County Extends Moratorium on Use of Roundup Pesticide

Published : Friday, May 3, 2019 | 4:41 AM

The County of Los Angeles has extended its moratorium on the use of the herbicide Roundup for another 30 days.

In early March, Pasadena Now and the Pasadena Weekly first reported that the County had sprayed Roundup inside Northeast Pasadena.

The moratorium was originally ordered at the request of County Supervisor Kathryn Barger in response to complaints of Roundup use in Pasadena, specifically at a heliport on the Sierra Madre Debris Basin.

In a March 12 statement Barger said, “there is a growing body of scientific study around the safety of using herbicides and the potential for negative impact on human, animal, and environmental health.”

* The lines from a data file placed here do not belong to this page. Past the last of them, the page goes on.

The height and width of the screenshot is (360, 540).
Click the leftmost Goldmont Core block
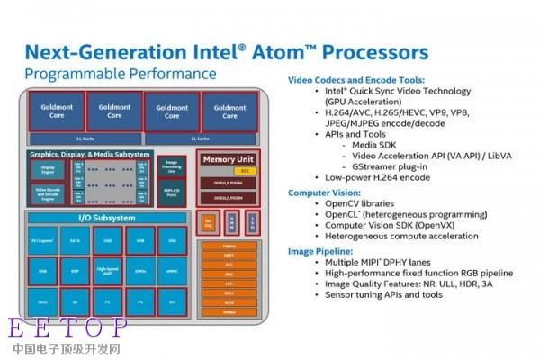point(56,111)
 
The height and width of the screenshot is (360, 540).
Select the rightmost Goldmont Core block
point(228,111)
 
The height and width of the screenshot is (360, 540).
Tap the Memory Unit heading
point(229,159)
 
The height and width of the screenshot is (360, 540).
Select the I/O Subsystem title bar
point(106,219)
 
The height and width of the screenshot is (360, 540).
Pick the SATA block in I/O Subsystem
point(76,241)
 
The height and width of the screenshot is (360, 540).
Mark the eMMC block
point(171,269)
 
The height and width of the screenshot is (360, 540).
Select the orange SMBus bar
point(229,311)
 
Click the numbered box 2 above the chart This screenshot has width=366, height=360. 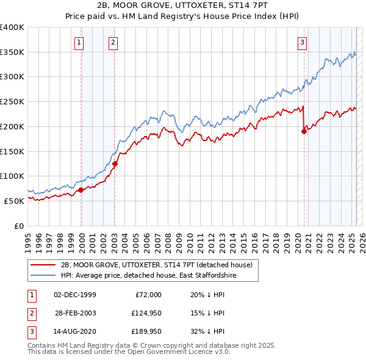[114, 42]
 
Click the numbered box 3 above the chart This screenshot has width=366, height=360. [303, 42]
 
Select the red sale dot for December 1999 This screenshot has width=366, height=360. [81, 190]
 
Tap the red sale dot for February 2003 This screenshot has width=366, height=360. [115, 164]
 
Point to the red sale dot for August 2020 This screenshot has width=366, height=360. [304, 131]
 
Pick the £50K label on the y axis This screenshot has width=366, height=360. [15, 200]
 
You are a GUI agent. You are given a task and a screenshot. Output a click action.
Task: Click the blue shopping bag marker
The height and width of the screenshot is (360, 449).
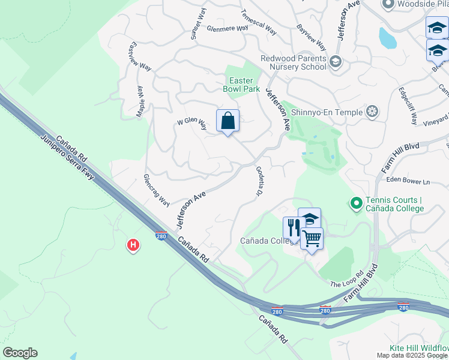228,121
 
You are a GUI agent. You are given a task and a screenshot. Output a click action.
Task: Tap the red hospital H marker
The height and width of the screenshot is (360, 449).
133,245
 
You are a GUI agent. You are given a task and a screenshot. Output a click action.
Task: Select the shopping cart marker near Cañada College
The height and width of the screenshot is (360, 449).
312,239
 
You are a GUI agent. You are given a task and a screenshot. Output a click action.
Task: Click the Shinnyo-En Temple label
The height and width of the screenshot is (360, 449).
327,112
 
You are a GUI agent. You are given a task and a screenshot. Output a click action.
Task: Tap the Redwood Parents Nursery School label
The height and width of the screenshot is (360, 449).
293,62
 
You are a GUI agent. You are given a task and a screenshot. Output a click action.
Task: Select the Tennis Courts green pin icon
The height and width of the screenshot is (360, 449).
356,205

Barger spokesman Tony Bell confirmed the extension, as the County Department of Public Works, “needs more time to study the issue and access appropriate alternatives.”

Roundup is the commercial name under which Monsanto, now merged with Bayer AG, has marketed the herbicide glyphosate.

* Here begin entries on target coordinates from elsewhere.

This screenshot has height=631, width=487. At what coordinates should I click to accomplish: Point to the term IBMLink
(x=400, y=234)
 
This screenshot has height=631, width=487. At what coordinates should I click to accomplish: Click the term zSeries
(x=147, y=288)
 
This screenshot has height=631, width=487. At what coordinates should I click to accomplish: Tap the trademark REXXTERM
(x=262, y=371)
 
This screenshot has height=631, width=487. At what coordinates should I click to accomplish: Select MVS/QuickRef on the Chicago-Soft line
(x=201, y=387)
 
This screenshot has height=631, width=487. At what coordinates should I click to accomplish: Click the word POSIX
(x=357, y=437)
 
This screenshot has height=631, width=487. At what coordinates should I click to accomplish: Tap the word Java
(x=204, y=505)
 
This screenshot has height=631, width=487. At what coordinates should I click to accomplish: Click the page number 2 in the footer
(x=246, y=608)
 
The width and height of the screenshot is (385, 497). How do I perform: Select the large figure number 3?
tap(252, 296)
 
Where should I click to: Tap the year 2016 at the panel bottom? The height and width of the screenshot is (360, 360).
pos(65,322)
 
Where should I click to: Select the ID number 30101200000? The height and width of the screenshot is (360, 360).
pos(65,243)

There have been several cases across the country in which juries have awarded people who claim to have contracted cancer through contact with Roundup some hefty financial sums.

The use of glyphosate, a main ingredient in the herbicide brand called “Roundup,” is a well-known and effective weed abatement method used by many public and private entities.

The County’s Agricultural Commissioner, who has established protocols for its use in full compliance with all Federal and State regulations, also uses herbicide. Despite these controls, however, there is a growing body of scientific study around the safety of using herbicides and the potential for negative impacts on human, animal, and environmental health.

“In a 2015 study led by 17 experts from 11 countries, the World Health Agency’s International Agency for Research on Cancer concluded that glyphosate should be classified as ‘probably carcinogenic to humans,’” Supervisor Sheila Kuehl said when the moratorium was first proposed. “That conclusion makes it imperative that we question any long-term use of this controversial herbicide, and that’s exactly what this motion calls for.”

The U.S. Environmental Protection Agency has deemed its usage safe under the proper conditions and has not banned the popular weedkiller.